A sessão ocorreu na última terça-feira (12), enquanto as atenções estavam todas voltadas para discussão e votação, naquele dia, no plenário da Câmara dos Deputados, da chamada “PEC dos Desespero” ou “PEC Eleitoreira”.
Vai ser uma farra de distribuição de recursos públicos neste ano eleitoral. São dois projetos de lei do Congresso que os congressistas aprovaram e que tornam ainda mais oculto o orçamento secreto, autorizam o governo a distribuir de cesta básica a tratores no meio da campanha e permitem ao Executivo tirar verba já reservada a determinado município para colocar em outro, de acordo com conveniências políticas.
Os projetos que vão à sanção de Jair Bolsonaro (PL) contrariam pareceres técnicos das consultorias da Câmara dos Deputados e do Senado Federal, Lei Eleitoral e da Constituição Federal.
Num dos projetos, o PLN (Projeto de Lei do Congresso Nacional) 18/22, a maioria liberou para o governo R$ 1,2 bilhão. O outro é o PLN 17/22, que alterou a Lei 14.194, de 20 de agosto de 2021, sobre as diretrizes para a elaboração e a execução da Lei Orçamentária de 2022.
CONSIDERADOS INCONSTITUCIONAIS
Os congressistas mandaram às favas relatório das consultorias da Câmara e do Senado, que considerou inconstitucional a mudança no destino final de recursos já empenhados.
Segundo o texto aprovado, o governo pode retirar o dinheiro já reservado para determinada obra e mudar o fornecedor que receberá o recurso, a localidade ou trocar o objeto da contratação sem nenhuma discussão ou planejamento.
Essas mudanças foram incluídas de última hora no relatório do projeto (PLN 17/22), em plenário, apresentado pelo deputado Carlos Henrique Gaguim (União-TO), e os parlamentares votaram sem ler. Bolsonaro ainda precisa sancionar os projetos, mas, antes da votação, o Centrão já havia combinado o apoio do Planalto às propostas.
DEPUTADOS E SENADORES COM MAIS PODERES
Na prática, agentes políticos que romperem com prefeitos de determinada cidade poderão agora punir a traição, realocando os recursos em outro município. No período eleitoral, a manobra tende a virar moeda de troca.

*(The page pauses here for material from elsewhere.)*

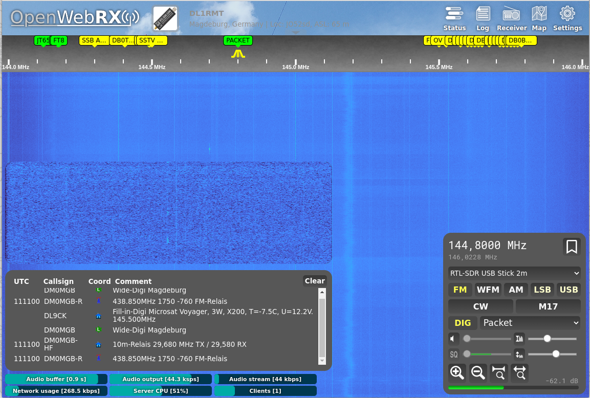Open Settings via gear icon

tap(567, 18)
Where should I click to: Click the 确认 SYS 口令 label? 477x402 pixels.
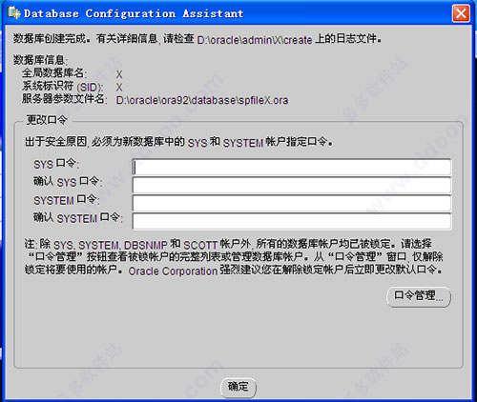tap(68, 182)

Determinado prefeito pode, por exemplo, perder o dinheiro já reservado para cidade que administra se candidato a deputado ou a senador considerar que ele não entregou os votos prometidos. O artifício aumenta o poder do congressista sobre o prefeito.
“PEDALADA ORÇAMENTÁRIA”
Técnicos do Congresso observam que a manobra fere princípios da Constituição, entre esses o que proíbe despesa ser alterada de ano para outro sem a aprovação de novo Orçamento.

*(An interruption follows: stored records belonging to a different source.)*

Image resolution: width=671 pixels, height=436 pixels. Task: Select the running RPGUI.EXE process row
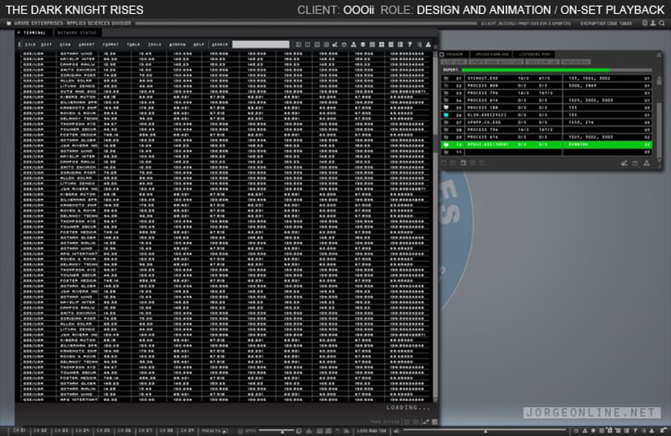coord(546,145)
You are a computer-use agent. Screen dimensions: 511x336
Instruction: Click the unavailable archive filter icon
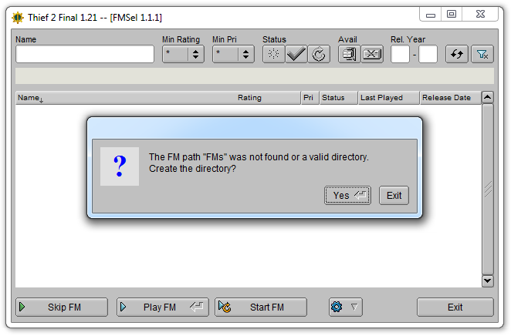coord(372,54)
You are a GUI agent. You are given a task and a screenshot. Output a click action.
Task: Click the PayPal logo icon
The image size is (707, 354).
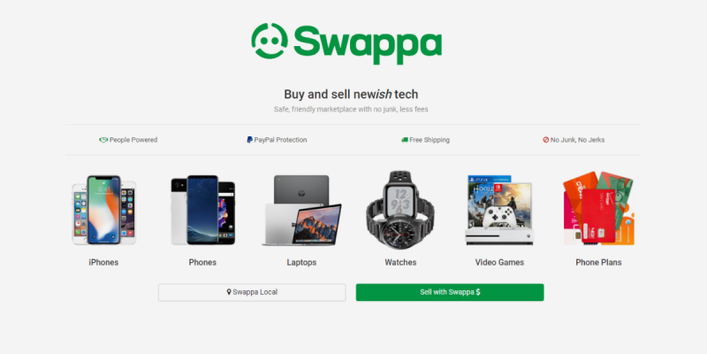pyautogui.click(x=249, y=140)

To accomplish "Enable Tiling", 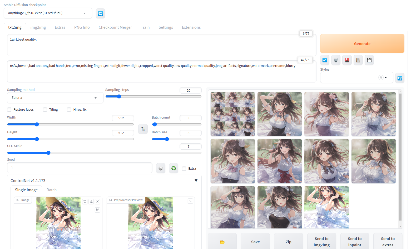I will pos(45,109).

Além disso, pagar recurso para credor diferente, ou para obra distinta da inicialmente autorizada, desconfigura o princípio do empenho na Administração Pública, que consiste em definir para onde vai o dinheiro, quem vai executar e o que de fato será entregue.
A artimanha foi chamada nos bastidores de “pedalada orçamentária” e preocupa especialistas, que veem a possibilidade de bilhões do Orçamento serem manipulados para atender a interesses políticos.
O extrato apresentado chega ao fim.